Elle a été peu ou pas appliquée notamment en ce qui concerne la formation des juges aux affaires familiales qui ont à mettre en œuvre l’ordonnance de protection.
On constate que très peu d’ordonnances de protection ont été prononcées.
En effet la principale difficulté tient à ce que la victime doit apporter un faisceau d’indices établissant le caractère vraisemblable des violences et du danger, ce qui est extrêmement difficile .De plus, aucune ordonnance de protection n’a été accordée sur le fondement de nature psychologique.

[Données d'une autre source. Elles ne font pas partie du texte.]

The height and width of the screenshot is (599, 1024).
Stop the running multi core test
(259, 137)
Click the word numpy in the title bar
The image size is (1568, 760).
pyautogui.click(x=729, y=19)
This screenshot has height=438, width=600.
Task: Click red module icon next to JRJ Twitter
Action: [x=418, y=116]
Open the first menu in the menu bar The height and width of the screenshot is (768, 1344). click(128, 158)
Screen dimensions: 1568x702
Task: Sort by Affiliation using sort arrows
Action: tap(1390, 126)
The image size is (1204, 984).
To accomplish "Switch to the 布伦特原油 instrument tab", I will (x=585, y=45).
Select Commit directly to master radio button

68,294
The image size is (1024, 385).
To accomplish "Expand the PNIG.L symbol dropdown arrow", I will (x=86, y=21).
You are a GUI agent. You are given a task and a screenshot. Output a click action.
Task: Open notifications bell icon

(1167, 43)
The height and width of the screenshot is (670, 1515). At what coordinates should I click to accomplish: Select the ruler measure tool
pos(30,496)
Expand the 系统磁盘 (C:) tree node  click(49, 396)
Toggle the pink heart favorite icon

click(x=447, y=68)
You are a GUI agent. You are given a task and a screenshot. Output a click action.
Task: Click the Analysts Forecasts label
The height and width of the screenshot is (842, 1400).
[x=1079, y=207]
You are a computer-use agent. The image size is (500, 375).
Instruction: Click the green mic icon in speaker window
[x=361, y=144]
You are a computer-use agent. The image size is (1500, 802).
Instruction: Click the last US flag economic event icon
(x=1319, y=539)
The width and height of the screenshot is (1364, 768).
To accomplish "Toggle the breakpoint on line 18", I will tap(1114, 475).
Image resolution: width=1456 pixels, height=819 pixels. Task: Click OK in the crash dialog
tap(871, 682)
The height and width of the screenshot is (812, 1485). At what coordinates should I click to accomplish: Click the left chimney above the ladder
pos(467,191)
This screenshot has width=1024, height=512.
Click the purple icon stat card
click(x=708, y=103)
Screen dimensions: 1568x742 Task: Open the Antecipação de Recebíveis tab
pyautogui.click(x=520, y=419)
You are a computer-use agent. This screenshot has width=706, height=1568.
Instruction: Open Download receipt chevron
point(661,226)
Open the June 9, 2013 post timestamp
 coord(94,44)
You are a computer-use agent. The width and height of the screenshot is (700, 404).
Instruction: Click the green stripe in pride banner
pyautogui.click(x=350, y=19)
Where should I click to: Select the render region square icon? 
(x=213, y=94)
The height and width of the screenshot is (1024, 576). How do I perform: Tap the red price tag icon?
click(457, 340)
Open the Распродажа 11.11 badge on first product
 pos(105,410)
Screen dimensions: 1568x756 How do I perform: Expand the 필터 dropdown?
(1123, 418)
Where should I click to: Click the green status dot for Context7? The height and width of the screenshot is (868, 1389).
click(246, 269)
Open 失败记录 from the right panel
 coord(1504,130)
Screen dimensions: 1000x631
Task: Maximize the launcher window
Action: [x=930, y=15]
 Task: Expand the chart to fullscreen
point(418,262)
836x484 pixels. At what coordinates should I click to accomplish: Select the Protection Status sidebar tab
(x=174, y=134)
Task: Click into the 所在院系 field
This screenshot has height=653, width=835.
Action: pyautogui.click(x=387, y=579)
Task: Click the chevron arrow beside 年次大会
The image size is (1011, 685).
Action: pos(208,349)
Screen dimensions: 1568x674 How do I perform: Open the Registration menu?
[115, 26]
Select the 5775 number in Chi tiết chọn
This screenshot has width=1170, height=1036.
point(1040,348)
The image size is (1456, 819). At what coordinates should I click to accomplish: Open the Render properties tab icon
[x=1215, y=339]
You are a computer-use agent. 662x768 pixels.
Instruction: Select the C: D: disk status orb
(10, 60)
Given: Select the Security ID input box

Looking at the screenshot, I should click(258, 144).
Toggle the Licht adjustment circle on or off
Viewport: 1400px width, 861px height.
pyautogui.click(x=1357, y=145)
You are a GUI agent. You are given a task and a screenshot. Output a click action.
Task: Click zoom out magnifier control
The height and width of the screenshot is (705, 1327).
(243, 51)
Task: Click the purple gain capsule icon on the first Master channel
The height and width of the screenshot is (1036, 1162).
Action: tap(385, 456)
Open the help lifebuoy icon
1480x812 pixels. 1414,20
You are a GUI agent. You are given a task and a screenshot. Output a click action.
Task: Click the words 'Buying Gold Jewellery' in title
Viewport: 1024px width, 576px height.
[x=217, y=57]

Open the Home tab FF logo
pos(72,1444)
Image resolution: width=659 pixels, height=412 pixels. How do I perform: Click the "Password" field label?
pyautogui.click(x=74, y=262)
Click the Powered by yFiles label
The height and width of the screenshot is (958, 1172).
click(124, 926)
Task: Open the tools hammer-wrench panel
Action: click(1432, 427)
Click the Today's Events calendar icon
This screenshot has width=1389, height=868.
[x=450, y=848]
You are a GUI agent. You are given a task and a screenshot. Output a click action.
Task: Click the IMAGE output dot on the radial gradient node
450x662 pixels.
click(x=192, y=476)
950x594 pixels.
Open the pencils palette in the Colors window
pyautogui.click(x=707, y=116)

Le rapport a procédé à une première évaluation de l’attribution en Seine St Denis de téléphoner de grand danger permettant de solliciter une aide d’urgence.
Il prône l’extension de ce dispositif mais constate qu’en raison de son cout (1600 euros par an et par téléphone) on est encore loin du compte.
Enfin le rapport souligne le fait que la sollicitation d’une ordonnance de protection ne peut pas se substituer à la voie pénale. Les femmes victimes de violences ne doivent donc pas hésiter à porter plainte, une main courante ne servant strictement à rien.